● **Activity**:
Answer these questions using the text on why waiting is painful.
1. Which series does the text belong to?
2. Which Bible verse is quoted, with its translation?
3. Who blogged that "Life has no waiting rooms"?

● **Given passage**:

[Start of section]

Why Waiting Is So Painful

Preacher:
Date: July 31, 2019

Speaker: Bonnie Sala | Series: Guidelines For Living | See, I am doing a new thing!  Now it springs up; do you not perceive it?  I am making a way in the wilderness and streams in the wasteland.  Isaiah 43:19 NIV

“Life has no waiting rooms” Ann Voskamp blogged.  “Life only has labor and delivery rooms.”  If you’ve ever gone through labor or even been anywhere near a woman in labor, you know that labor is not a comfortable state to be in.  Quite bluntly:  it hurts.  A lot.  A woman in labor, who was previously overjoyed at the thought of welcoming a new little life into the world, may decide she’s changed her mind.  “Forget this baby idea—just get me out of this insanely painful place,” she may think.

[End of section]

● **Given entries**:
[Start of section]

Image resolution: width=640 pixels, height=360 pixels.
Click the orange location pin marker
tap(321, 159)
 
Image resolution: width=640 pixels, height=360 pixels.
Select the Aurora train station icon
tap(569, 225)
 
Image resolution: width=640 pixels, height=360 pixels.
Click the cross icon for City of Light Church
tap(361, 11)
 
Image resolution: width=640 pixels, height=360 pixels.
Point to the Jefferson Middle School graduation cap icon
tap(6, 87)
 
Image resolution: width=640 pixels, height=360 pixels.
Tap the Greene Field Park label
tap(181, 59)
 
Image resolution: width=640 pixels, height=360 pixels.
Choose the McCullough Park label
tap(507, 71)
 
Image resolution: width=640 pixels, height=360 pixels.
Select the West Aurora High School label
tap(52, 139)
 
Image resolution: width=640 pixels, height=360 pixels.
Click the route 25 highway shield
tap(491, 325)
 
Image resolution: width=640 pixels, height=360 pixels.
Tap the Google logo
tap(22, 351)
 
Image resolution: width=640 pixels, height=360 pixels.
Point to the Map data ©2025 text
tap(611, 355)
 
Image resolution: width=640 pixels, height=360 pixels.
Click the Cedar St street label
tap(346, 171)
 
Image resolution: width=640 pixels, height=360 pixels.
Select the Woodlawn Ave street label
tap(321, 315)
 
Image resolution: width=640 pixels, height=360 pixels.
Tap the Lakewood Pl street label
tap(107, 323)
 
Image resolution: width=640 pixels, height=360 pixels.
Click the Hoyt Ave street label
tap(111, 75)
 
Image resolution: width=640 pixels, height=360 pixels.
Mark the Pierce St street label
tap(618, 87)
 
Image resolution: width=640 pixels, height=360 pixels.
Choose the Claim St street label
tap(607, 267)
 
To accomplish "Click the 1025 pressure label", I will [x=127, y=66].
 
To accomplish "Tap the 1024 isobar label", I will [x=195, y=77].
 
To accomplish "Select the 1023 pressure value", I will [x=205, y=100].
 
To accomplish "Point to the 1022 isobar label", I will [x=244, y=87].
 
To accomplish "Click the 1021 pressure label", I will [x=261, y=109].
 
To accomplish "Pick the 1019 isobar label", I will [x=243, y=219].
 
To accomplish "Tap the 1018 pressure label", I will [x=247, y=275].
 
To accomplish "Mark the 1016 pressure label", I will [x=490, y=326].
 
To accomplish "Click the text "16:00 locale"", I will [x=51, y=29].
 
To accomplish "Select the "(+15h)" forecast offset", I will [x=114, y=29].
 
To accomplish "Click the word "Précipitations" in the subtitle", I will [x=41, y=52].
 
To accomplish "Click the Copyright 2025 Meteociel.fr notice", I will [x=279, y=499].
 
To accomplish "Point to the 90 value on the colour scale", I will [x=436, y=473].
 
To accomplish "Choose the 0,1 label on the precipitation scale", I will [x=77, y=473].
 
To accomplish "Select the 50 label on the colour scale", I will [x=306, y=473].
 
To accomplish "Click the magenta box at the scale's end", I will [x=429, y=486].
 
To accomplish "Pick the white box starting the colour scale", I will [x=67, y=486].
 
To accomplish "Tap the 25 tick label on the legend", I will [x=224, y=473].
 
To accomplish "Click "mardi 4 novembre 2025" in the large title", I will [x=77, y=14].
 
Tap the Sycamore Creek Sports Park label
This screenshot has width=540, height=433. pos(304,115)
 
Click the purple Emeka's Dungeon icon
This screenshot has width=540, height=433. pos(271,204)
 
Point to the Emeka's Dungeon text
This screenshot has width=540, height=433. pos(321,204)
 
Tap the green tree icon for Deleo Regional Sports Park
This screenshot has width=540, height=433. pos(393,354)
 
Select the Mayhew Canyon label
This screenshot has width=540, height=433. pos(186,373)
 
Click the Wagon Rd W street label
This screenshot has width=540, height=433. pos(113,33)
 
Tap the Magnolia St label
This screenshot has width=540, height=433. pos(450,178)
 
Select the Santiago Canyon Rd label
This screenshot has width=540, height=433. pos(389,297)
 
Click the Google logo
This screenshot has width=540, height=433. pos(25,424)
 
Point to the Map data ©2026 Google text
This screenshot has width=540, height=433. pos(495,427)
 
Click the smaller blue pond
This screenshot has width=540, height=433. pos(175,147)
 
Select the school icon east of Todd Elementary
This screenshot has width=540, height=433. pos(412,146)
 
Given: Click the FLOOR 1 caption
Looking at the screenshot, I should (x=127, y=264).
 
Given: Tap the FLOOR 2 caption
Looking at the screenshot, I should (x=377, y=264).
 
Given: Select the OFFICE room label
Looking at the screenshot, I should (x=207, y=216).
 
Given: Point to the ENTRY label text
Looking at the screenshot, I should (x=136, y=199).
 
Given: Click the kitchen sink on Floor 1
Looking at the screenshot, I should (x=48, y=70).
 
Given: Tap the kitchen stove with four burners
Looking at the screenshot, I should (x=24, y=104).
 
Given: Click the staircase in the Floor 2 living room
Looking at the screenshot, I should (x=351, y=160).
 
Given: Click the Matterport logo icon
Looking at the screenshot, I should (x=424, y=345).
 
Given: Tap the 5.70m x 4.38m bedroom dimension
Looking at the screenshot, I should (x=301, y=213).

[End of section]

● **Answer to this exercise**:
1. Guidelines For Living
2. Isaiah 43:19 NIV
3. Ann Voskamp